• _Seçilen Metin_
Yahudiler, 13. yüzyılın sonunda İngiltere’de başlamakla beraber, 16. yüzyıl itibariyle pek çok batı Avrupa toprağından çıkarılmışlardı. 11. yüzyıl Haçlı Savaşları ve Kara Ölüm olarak adlandırılan vebaya sebebiyet verdikleri iddiasıyla da kitlesel saldırılara maruz kalmışlardı. Bu dönemde Talmud ve diğer Yahudi kitapları yakılmış, Yahudiler ihtidaya zorlanmış, hatta bu zorlama vaazları duymamak için kulaklarına tıkaç takanlar, vaaz girişinde kontrolden geçirilmişlerdir. Yine bu dönemde antisemitizmi körükleyen bir başka olay ise Yahudilerin Hristiyan kanını biriktirip ritüellerinde özellikle de Hamursuz Ekmeğinde kullandıkları iddiası olmuştur. 19. yüzyıla gelindiğinde Avrupa devletleri, Hristiyan olmaları veya sekülerleşip Avrupa kültürüne asimile olmaları halinde Yahudilere tam vatandaşlık vaadinde bulunmuş, bu davet pek çok Yahudi tarafından kabul görmüştür.

• _Sağlanan Bilgiler_
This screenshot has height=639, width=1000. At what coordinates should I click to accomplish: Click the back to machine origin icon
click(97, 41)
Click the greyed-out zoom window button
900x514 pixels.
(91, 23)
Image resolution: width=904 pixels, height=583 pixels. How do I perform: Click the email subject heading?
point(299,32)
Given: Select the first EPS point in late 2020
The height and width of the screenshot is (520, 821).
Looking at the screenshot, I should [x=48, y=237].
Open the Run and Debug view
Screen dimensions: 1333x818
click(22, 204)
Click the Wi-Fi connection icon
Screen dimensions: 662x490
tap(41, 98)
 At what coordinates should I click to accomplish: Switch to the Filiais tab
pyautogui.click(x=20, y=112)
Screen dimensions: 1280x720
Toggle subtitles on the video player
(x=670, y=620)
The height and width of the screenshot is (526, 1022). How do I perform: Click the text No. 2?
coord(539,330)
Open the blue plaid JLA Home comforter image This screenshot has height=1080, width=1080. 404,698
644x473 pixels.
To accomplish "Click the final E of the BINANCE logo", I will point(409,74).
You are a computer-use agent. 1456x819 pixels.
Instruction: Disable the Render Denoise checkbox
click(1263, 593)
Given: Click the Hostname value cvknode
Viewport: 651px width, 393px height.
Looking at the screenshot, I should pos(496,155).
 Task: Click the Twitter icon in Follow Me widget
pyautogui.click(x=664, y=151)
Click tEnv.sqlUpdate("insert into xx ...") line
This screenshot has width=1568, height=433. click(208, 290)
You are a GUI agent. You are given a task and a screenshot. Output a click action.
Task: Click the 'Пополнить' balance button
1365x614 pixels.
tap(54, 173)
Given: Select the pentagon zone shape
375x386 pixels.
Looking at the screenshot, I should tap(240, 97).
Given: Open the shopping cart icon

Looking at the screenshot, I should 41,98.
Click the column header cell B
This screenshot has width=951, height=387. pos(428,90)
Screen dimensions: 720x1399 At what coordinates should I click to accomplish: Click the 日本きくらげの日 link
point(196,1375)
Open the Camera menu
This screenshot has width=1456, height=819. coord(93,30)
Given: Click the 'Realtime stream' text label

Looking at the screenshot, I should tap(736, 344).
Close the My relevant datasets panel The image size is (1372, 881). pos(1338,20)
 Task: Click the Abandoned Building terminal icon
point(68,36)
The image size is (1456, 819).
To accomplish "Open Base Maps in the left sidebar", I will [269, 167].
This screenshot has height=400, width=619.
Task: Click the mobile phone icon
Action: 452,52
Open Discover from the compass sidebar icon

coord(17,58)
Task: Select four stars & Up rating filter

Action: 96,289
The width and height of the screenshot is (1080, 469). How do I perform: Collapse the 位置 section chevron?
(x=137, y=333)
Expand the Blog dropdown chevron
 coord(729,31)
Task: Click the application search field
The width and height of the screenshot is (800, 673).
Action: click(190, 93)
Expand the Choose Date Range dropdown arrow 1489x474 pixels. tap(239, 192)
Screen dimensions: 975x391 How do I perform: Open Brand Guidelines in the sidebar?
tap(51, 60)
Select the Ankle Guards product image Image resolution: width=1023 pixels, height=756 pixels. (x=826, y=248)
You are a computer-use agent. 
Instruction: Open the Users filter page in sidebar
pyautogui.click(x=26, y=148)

• _Hedefler_
(a) Listede "Task: Click the Abandoned" ifadesinin geçtiği satırdan "Expand the Choose" ifadesinin geçtiği satıra kadar her şeyi, iki ucu da dahil ederek olduğu gibi geri verir misin?
(b) Avrupa'da Yahudilere yönelik baskıları anlatan metni kaldığı yerden sürdürür müsün?
Listenin metinle hiçbir bağlantısı yoktur.

• _Alıştırma Sonuçları_
(a)
 Task: Click the Abandoned Building terminal icon
point(68,36)
The image size is (1456, 819).
To accomplish "Open Base Maps in the left sidebar", I will [269, 167].
This screenshot has height=400, width=619.
Task: Click the mobile phone icon
Action: 452,52
Open Discover from the compass sidebar icon

coord(17,58)
Task: Select four stars & Up rating filter

Action: 96,289
The width and height of the screenshot is (1080, 469). How do I perform: Collapse the 位置 section chevron?
(x=137, y=333)
Expand the Blog dropdown chevron
 coord(729,31)
Task: Click the application search field
The width and height of the screenshot is (800, 673).
Action: click(190, 93)
Expand the Choose Date Range dropdown arrow 1489x474 pixels. tap(239, 192)

(b)
Bu dönem, Avrupa’da artan milliyetçilik, endüstrileşme ve ırkçı teoriler ile derinleşmiştir. Zira bu dönem Avrupalılar, Türkçe okurun aşina olduğu Ernest Renan örneğinde göreceğimiz üzere, Sami ırklarının, yani Yahudi ve Müslüman toplulukların, Aryan Avrupa medeniyetine uyum sağlayamayacağı tezine ikna olmuşlardı. Bu ayrışmada önemli bir etken de dönemin filoloji çalışmaları olmuştur. Ernest Renan, filoloji çalışmalarına paralel olarak dinleri ve ırkları incelemiş ve sınıflandırmıştır. Buna göre kök diller Sami ve Aryan (Hint-Avrupa) şeklinde dilsel olarak sınıflandırılırken, ırklar ve dinler de aynı şekilde sınıflandırılmaktaydı. Böylece Yahudilik ve İslam Sami dinlerini, Aryan ise Hristiyan Avrupa düşüncesini temsil etmekteydi. Renan, aslında döneminin Aydınlanma ruhunun etkisindeki bilime ve felsefeye sıkı sıkıya bağlı bilimin, modern halkların yeni dini olacağına inanan bir kişiydi.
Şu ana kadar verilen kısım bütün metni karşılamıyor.